» Tasks to perform
1: List every file named under the data/ folder in the breast cancer dataset study.
2: In the breast cancer dataset study, which kernel is used to execute the Jupyter Notebook?

» Given passage
A Study of a Breast Cancer Dataset

Binder

Github Pages here

Authors: Kshitij (TJ) Chauhan, Neha Haq, Wenhao Pan, Jiaji Wu

Introduction

This repository includes a study of a breast bancer dataset that is downloaded from Kaggle

As a group, we wanted to focus on the health industry. We decided to look at cancer, as cancer is a widely studied disease today. This motivated us to analyze the breast cancer dataset publicly available on Kaggle. We believe that our analysis of this dataset would be helpful to doctors and patients, who want to find out whether the cancer is benign or malignant.

For our model, we decided to choose to use a classification model as our goal is to classify whether the cancer is benign or malignant. To do this, we ran different models including logistic regression, decision trees and random forests and then, based on the performance on the vailidation set, we picked the best one. Based on our final model, we hope that our model can serve as a strong basis for predicting whether the cancer is benign or malignant based on its characteristics. Furthermore, we performed hypothesis testing using the parametric Two-Sample T-Test and the non-parametric Wilcoxian Rank Sumt Test to see whether our results are statistically significant at a significance level of 5%.

Installation

Run make env to setup the conda environment and install the required dependencies. Use hw07 kernel to execute the Jupyter Notebook.

Repository Structure

  • data/ contains different datasets in csv formats

    • raw_data.csv is the original data downloaded from Kaggle

    • clean.csv is the cleaned version of raw_data.csv

    • train.csv is the training dataset

    • val.csv is the validation dataset

    • test.csv is the testing dataset

  • figures/ contains generated figures from running the notebooks in codes/

  • tables/ contains generated tables from running the notebooks in codes/

  • codes/ contains the jupyter notebooks for data analysis

    • data_prepare.ipynb prepares the data for later analysis

    • data_visual.ipynb conducts data visualization

    • logistic_reg.ipynb conducts logistic regression analysis

    • decision_tree_and_random_forest.ipynb conducts decision tree and random forest modeling and comparison

    • final_model_selection.ipynb chooses the final model between logistic regression, decision tree, and random forest

    • two_populations_analysis.ipynb conducts two sample hypothesis testing

  • models/ contains different fitted models from running the notebooks in codes/

    • dt_model.sav is the fitted decesion tree model

    • rf_model.sav is the fitted random forest model

    • lg_model.sav is the fitted logistic regression model

  • diagnosis/ contains required files for package creation purposes.

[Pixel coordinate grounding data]
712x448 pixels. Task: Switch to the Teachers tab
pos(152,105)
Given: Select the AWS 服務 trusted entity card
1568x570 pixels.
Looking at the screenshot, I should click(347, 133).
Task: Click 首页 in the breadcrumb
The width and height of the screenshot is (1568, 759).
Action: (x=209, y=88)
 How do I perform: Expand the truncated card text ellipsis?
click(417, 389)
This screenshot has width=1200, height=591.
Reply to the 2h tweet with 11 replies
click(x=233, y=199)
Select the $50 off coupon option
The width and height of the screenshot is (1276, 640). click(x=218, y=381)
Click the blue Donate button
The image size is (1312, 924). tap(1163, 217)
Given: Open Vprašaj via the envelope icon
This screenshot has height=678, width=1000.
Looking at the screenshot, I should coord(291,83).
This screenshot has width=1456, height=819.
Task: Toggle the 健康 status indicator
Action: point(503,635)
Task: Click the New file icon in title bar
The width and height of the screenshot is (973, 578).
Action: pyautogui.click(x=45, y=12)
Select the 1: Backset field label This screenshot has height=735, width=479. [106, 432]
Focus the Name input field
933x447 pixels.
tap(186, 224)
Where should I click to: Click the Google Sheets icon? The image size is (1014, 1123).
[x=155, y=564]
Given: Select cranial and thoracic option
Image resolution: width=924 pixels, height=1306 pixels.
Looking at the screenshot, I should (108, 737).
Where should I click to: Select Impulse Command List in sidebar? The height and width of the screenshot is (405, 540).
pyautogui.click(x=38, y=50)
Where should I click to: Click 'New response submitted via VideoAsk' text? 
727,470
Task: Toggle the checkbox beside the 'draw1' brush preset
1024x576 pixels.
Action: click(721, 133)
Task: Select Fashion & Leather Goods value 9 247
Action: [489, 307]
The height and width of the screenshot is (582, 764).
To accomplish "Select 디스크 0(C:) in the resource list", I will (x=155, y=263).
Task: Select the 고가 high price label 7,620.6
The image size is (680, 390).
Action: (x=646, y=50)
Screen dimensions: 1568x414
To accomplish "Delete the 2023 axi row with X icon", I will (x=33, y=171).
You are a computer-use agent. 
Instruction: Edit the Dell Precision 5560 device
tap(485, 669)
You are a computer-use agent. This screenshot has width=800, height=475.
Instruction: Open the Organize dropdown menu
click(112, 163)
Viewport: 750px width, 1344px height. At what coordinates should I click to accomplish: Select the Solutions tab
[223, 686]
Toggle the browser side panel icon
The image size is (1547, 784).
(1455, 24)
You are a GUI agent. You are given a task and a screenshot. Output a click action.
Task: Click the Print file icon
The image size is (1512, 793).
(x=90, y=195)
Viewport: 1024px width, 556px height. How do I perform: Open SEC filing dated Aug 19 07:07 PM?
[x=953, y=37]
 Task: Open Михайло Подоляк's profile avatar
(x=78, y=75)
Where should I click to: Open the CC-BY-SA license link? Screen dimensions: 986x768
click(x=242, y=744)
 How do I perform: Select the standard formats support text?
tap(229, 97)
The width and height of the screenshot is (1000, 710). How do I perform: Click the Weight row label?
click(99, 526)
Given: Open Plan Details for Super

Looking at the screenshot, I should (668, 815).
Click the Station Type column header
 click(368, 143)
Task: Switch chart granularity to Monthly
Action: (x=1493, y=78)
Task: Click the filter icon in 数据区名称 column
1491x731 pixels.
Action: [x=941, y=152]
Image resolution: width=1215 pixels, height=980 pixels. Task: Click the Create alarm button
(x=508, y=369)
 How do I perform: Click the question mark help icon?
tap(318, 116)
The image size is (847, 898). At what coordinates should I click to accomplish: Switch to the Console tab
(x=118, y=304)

» Numbered answers
1: raw_data.csv, clean.csv, train.csv, val.csv, test.csv

2: The hw07 kernel.